Personal injury compensation: when your medical condition is in dispute

After a car accident occurs in which you were injured, it’s probably your priority to get back to normal as soon as possible. Injuries can turn your routine upside down, as well as lead to crippling medical bills. So if you weren’t to blame for the accident, you could be entitled to compensation to help you deal with at least some of the difficulties you’re facing.

However, if there’s a dispute about the extent and potential consequences of your injuries, this could that affect your entitlement to compensation.

Disputed medical conditions

There are two aspects of your injuries that could be the subject of disagreement:
• the type of treatment you received – different doctors will sometimes have different opinions about medical issues and will therefore recommend different treatment, and
• the degree of permanent impairment resulting from your injury.

Assessment of permanent impairment is carried out by medical experts who have been trained in the standard methods applicable for the various types of injuries. This practice was introduced to ensure consistency across assessments, so that people with comparable injuries are awarded comparable payouts.

Timing of the assessment

With serious injuries, it’s generally not possible to have the degree of permanent impairment properly assessed before you put in your claim for compensation. This is because a personal injury claim has to be lodged within six months of the accident, but your injury may not have stabilised by then. Some delayed effects may take months to show up as symptoms that require further medical treatment. For this reason, permanent impairment is often not assessed until about 12 months have passed since the accident.

The injury is only considered stable when there’s very little uncertainty about whether there’ll be further complications or unexpected consequences. Only then will the insurance company be able to estimate the full costs of your medical treatment, and factor it into their settlement offer.

When disputes arise

If the information from the treating doctor is adequate and there is no doubt about the nature of the injury and its consequences, the insurer may be able to make you an offer of settlement without referring you for any further medical investigation.

→ What you need to do
Reproduce the personal injury compensation text between "However, if there’s" and "from your injury.", inclusive. The material after this point comes from a different source.

→ Stored data
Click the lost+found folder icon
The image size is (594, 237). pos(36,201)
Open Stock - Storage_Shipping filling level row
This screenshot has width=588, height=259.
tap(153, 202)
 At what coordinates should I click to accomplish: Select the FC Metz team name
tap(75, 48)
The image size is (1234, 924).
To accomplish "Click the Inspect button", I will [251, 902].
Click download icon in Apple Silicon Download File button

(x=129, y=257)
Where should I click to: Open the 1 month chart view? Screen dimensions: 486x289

→ Answer to this task
However, if there’s a dispute about the extent and potential consequences of your injuries, this could that affect your entitlement to compensation.

Disputed medical conditions

There are two aspects of your injuries that could be the subject of disagreement:
• the type of treatment you received – different doctors will sometimes have different opinions about medical issues and will therefore recommend different treatment, and
• the degree of permanent impairment resulting from your injury.